The American Journal of the Medical Sciences
- Discipline: Medicine
- Language: English
- Edited by: Jesse Roman

Publication details
- Former names: Philadelphia Journal of the Medical and Physical Sciences
- History: 1820–present
- Publisher: Elsevier (United States)
- Frequency: Monthly
- Impact factor: 1.962 (2018)

Standard abbreviations
- ISO 4: Am. J. Med. Sci.

Indexing
- ISSN: 0002-9629 (print) 1538-2990 (web)

Links
- Journal homepage;

= The American Journal of the Medical Sciences =

The American Journal of the Medical Sciences is a monthly peer-reviewed medical journal.

== History ==
The journal was established in 1820 as the Philadelphia Journal of the Medical and Physical Sciences by Nathaniel Chapman. A new series was started in 1827 under the editorship of Chapman along with William Potts Dewees and John D. Godman. In 1827, the editorship passed to Isaac Hays, who gave it its present name, and helped make it one of the most important American medical journals of the 19th century.

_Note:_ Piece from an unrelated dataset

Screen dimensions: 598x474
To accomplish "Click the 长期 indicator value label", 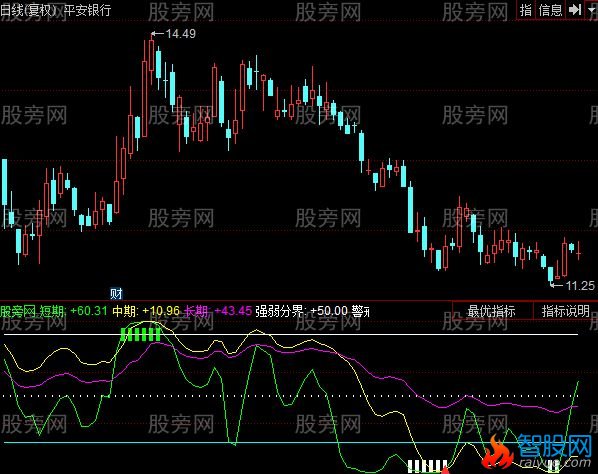I will click(x=218, y=311).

In 1984, the Southern Society for Clinical Investigation became the journal's sponsor. In 1994, 21 percent of submissions came from outside the United States. On the 175th anniversary, the February 1, 1995 issue featured a photograph of Volume 1 from 1820, a brief history and three classic articles were critiqued by contemporary scholars:

- Leo Buerger "Thrombo-angiitis Obliterans: A Study of the Vascular Lesions Leading to Presenile Spontaneous Gan-grene," 136 (1908); critiqued by David A. Cutler and Marschall S. Runge of the University of Texas Medical Branch at Galveston
- E. Libman and H. L. Celler's "The Etiology of Subacute Infectious Endocarditis," - critiqued by Edward Hook Jr., of the University of Virginia
- Norman M. Keith, Henry P. Wagener and Nelson W Barker's "Some Different Types of Essential Hypertension and the Cause and Prognosis," critiqued by Harriet Dustan of the University of Alabama at Birmingham.

Regarding these critiques, Martinez-Maldonado said:

These were landmark articles that are known worldwide, because they were the first to address these issues, .... It's amazing that there has been little descriptive improvement on these original articles. We know more on the molecular level than they did, but as far as actual description goes, no one has done any better. ... This shows how clever and precise our ancestors were and their keen powers of observation.

== Modern journal ==
The American Journal of the Medical Sciences is currently published monthly by Elsevier. The 2018 impact factor was 1.962, with a rank of 65th of 160 medical journals. As of 2017, the editor in chief is Jesse Roman of Thomas Jefferson University, Philadelphia Pennsylvania.

== Notable contributors, notable articles ==
- Samuel George Morton published his first medical essay in the 1825 journal.
- Henry Jacob Bigelow. "Dr. Harlow's case of Recovery from the passage of an Iron Bar through the Head." 20:13-22 (1850). This was only the second significant article published on Phineas Gage and his 1848 accident, but the first to create significant awareness of the case, thanks to the American Journal's prominence. (The first article on Gage, by Dr. John Martyn Harlow himself, had appeared in 1848 in the Boston Medical & Surgical Journal, at the time arguably a less visible publication—though it is now the New England Journal of Medicine.)
- G. Kenneth Mallory and Soma Weiss described the first 15 cases of Mallory-Weiss syndrome in 1929.